Gun debate prompts some stores to pull certain guns off shelves

HOUSTON

You'll see semi-automatic rifles displayed at the Shiloh Indoor Shooting Range, but that's no longer the case at three big retailers.

Walmart, Dick's Sporting Goods and now Academy have pulled certain types of guns from stores and the Internet following last week's deadly school shooting in Connecticut.

"It's the knee jerk reaction from people that we're having to deal with, and the knee jerk reaction is 'Oh my God, we have to do something,'" said Jeff Sanford with the Shiloh Shooting Range in northwest Harris County.

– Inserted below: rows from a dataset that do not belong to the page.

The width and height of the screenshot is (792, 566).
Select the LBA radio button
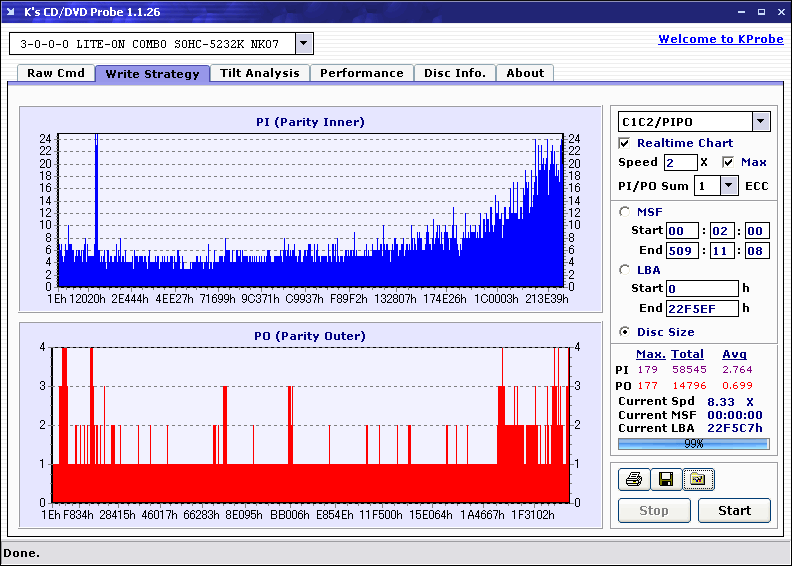click(x=625, y=269)
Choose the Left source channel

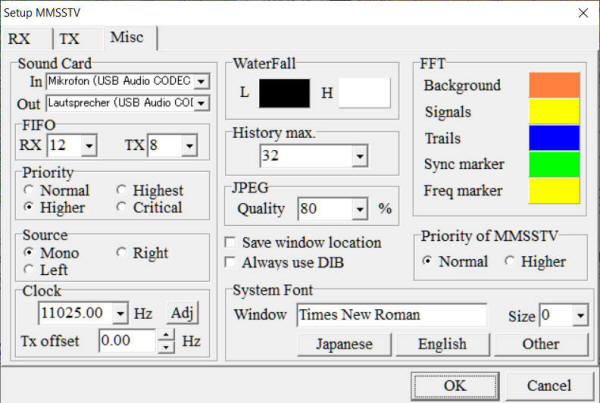(31, 270)
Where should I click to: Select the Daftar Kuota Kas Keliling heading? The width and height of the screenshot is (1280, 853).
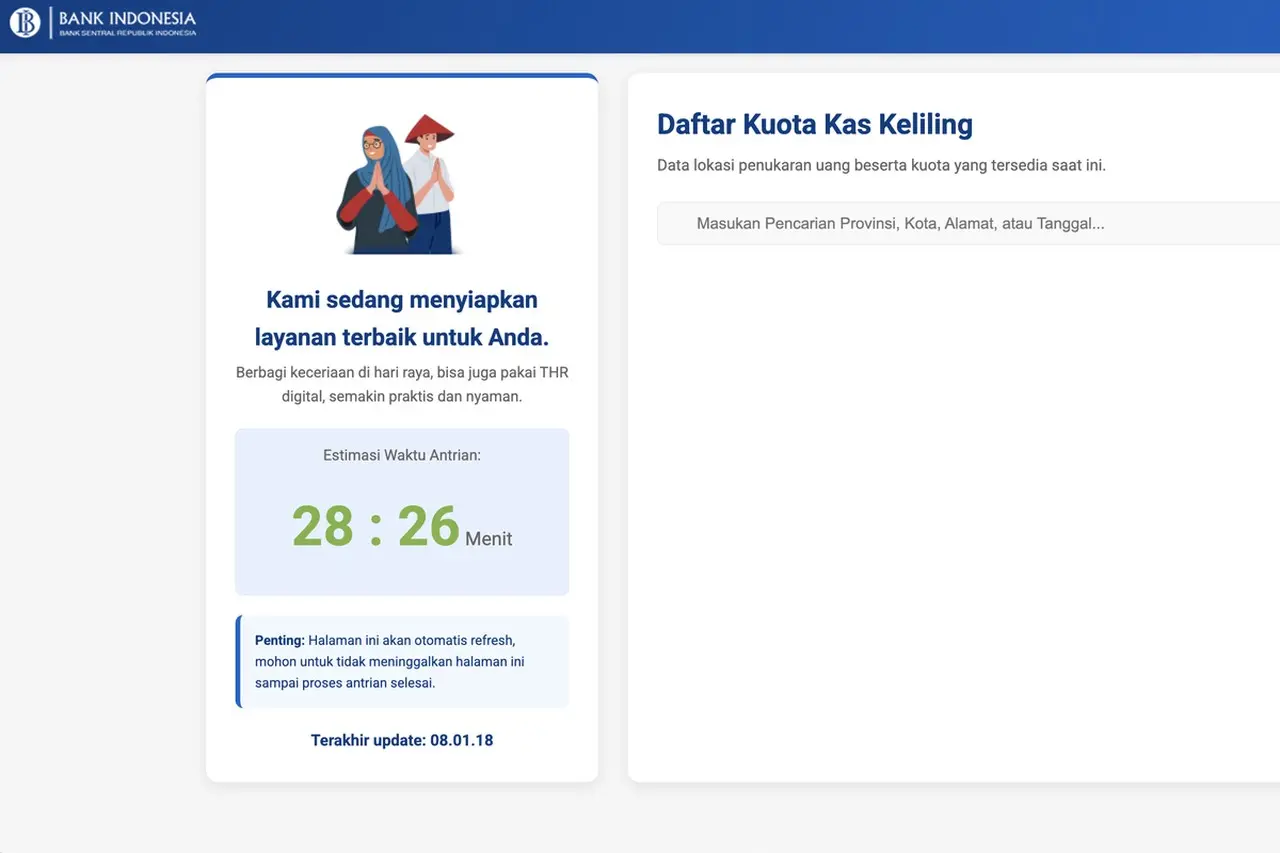coord(814,124)
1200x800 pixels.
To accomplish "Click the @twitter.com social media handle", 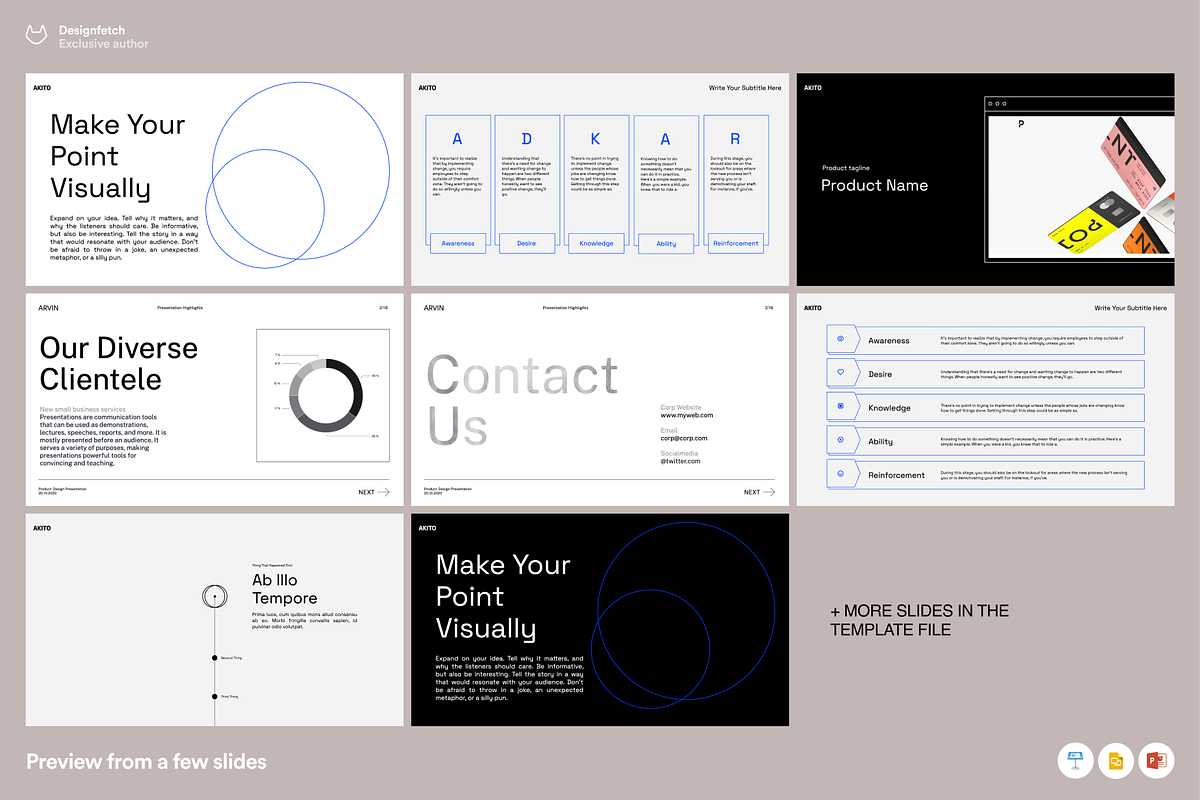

In a statement on its corporate website, Dick's Sporting Goods said:

"During this national time of mourning, we have removed all guns from sale and from display in our store nearest to Newtown and suspended the sale of modern sporting rifles in all of our stores chainwide."

Walmart yanked the "Bushmaster" military-style assault rifle from its web store. The weapon is in the same family of guns as the one Adam Lanza reportedly used to kill 26 people at Sandy Hook Elementary in Newtown, CT.

And while Academy refused comment, viewers contacted us saying, as of Tuesday afternoon, the chain's AR-15s were no longer displayed at stores.

"It's unfortunate that they're being pulled off the shelves, but at the same time, people are buying them," Sanford said.

For Sanford's customers, who fear a ban on certain guns, the time to buy is now.

"It doesn't have a mind of its own, it's not going to do anything without the user doing it," Sanford said. "We need to stop blaming the tool and start blaming the person behind it."

To offer some perspective, Sanford says that so many people are trying to buy guns that the FBI, which performs background checks, can't answer the phones fast enough and their phone line has been disconnected.